Project overview
Gout affects 1 in 40 adults in the UK. It is caused by high urate level which deposits as urate crystals inside the joints. When shed into the joint cavity, they cause gout attacks which manifests as severe joint pain, swelling, inability to use the joint and lasts for 1-2 weeks. Over time, the attacks become frequent and joint damage may occur. Medicines that lower urate level and dissolve these crystals are cheap, safe, and have been available for decades. However, whether their use at doses high enough to dissolve urate crystals prevents gout attacks is unknown. There is absence of direct randomised controlled trial data that such goal driven urate lowering treatment (ULT), with target serum urate <360 μmol/L prevents gout attacks in a cost-effective manner compared to treating when symptoms worsen. This lack of evidence results in poor gout management and culminated in discordant recommendations from gout treatment guidelines.
The objectives of this study are to evaluate the effects of allopurinol-based treat-to-target ULT on the number of gout attacks (primary outcome), gout flare severity, serum urate, quality of life, renal function and adverse events. We will also examine the cost-effectiveness, acceptability and adherence with such treatment.

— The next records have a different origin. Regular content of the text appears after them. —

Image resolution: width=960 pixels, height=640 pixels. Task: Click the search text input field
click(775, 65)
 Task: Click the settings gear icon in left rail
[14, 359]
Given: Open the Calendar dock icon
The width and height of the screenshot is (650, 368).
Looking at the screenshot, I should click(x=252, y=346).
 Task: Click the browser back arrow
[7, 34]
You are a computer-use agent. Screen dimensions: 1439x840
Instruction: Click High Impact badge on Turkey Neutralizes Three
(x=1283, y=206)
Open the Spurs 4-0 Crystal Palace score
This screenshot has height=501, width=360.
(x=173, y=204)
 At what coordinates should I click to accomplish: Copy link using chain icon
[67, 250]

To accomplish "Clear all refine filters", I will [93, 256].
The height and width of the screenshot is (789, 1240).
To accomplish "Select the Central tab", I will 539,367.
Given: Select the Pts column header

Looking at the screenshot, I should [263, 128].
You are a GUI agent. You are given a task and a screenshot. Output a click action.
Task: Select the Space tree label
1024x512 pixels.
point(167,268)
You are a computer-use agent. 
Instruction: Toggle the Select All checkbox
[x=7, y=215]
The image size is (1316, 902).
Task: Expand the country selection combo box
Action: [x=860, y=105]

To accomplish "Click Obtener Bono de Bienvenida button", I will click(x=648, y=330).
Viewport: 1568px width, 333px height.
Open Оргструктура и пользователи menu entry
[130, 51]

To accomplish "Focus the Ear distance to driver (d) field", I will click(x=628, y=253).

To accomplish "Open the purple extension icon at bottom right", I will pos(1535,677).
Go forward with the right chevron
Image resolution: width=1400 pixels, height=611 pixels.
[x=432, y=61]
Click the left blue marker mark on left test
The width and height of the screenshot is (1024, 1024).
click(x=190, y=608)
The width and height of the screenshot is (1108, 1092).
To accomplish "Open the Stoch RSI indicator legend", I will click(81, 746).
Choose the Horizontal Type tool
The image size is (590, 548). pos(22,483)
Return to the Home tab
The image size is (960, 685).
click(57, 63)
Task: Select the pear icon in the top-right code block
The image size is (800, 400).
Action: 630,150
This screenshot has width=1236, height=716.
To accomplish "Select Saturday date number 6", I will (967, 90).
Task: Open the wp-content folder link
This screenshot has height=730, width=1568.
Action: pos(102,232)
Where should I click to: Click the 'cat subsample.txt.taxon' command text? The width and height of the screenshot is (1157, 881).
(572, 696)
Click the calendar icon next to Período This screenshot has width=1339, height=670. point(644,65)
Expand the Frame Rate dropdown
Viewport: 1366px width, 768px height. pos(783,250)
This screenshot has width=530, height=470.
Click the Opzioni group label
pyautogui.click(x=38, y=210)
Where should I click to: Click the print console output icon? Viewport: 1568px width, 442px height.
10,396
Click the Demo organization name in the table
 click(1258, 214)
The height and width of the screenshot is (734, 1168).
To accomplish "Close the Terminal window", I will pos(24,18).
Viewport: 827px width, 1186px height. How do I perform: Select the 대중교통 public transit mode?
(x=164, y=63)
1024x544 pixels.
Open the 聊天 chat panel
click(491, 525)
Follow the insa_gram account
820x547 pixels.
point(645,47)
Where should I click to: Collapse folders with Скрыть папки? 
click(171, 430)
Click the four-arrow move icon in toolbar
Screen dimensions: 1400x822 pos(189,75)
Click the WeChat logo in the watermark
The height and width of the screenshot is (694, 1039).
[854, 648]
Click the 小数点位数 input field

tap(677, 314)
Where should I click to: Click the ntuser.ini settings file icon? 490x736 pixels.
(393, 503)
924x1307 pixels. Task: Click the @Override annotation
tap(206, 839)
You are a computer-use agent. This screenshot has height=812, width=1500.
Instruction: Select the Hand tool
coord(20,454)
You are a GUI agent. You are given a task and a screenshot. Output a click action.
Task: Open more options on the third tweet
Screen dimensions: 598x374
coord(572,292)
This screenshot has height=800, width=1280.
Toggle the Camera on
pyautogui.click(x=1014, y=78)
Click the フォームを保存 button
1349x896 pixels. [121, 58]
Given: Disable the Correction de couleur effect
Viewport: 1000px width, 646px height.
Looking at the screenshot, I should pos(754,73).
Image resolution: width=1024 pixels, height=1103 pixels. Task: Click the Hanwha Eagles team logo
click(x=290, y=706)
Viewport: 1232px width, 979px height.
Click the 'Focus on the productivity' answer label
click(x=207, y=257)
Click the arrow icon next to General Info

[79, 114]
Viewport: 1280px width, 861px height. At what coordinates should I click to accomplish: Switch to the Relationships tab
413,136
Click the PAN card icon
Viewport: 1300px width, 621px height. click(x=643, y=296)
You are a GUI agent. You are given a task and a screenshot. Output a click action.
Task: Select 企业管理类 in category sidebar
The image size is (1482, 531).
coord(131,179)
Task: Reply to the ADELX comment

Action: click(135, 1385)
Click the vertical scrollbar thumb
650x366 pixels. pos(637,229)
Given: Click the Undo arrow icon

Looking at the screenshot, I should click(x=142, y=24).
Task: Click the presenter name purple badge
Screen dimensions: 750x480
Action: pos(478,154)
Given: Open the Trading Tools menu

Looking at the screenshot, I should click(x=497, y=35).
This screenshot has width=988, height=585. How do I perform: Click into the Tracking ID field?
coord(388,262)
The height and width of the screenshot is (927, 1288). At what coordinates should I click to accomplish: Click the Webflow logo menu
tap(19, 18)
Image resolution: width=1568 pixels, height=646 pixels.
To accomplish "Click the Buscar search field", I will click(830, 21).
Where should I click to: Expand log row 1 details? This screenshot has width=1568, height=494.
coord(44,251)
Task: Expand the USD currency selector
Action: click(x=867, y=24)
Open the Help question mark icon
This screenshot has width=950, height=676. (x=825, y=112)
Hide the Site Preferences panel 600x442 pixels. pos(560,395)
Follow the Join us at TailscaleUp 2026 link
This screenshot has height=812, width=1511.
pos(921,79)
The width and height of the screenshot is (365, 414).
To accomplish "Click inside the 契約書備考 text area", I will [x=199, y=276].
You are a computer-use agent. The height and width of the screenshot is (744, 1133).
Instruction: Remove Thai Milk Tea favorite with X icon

Additionally, we will assess the consent rate, attrition, quality of outcome data, delivery of treat-to-target ULT, and preliminary estimate of efficacy of the intervention in a 1-year internal pilot.
Methods:
Study design: Multi-centre pragmatic RCT with internal pilot and long term follow-up.
Setting: Primary care
Study duration: 80 months
Participants: People with recurrent gout attacks(at least 1 attack in previous 12 months), older than 18 years.
Study groups:
Group A - allopurinol-based treat-to-target ULT
Group B - usual GP care
Intervention delivery: general practice nurses
Randomisation: 1:1 individual randomisation stratified by region and prior intolerance to Colchicine.
Study participation: Each participant in the study for 4 years, 2 years each in the RCT and long-term extension respectively.